* **WHAT YOU HAVE TO DO**
An acceptable answer repeats exactly the line containing "Task: Click home" and all lines that follow it in the listing below, and it includes no pictures.

━━━━━━━━

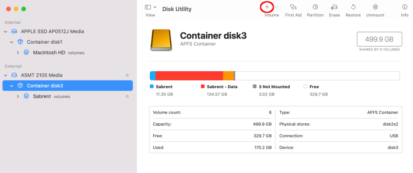
Task: Eject the Sabrent volume
Action: click(x=127, y=96)
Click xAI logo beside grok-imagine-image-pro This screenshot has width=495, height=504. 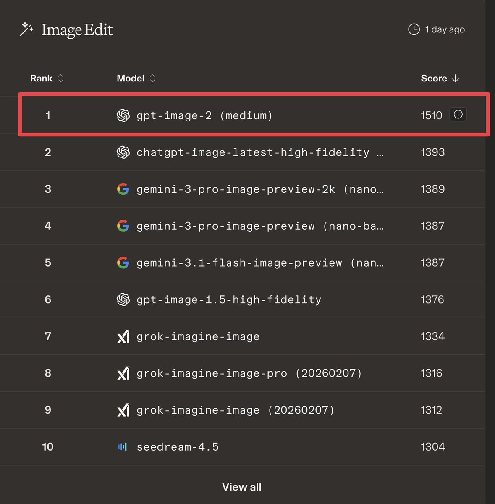tap(123, 373)
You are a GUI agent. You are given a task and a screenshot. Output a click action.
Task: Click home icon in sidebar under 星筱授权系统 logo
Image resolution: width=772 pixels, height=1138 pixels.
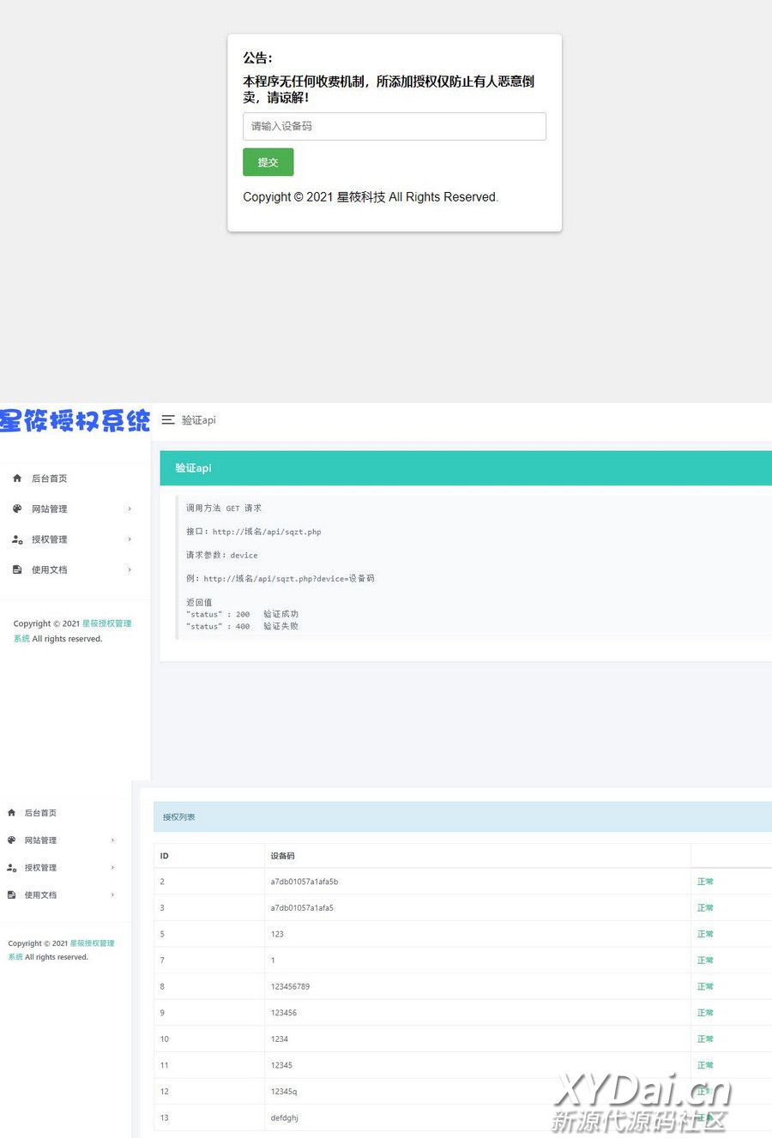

━━━━━━━━

* **ANSWER FOR THIS EXERCISE**
Task: Click home icon in sidebar under 星筱授权系统 logo
Image resolution: width=772 pixels, height=1138 pixels.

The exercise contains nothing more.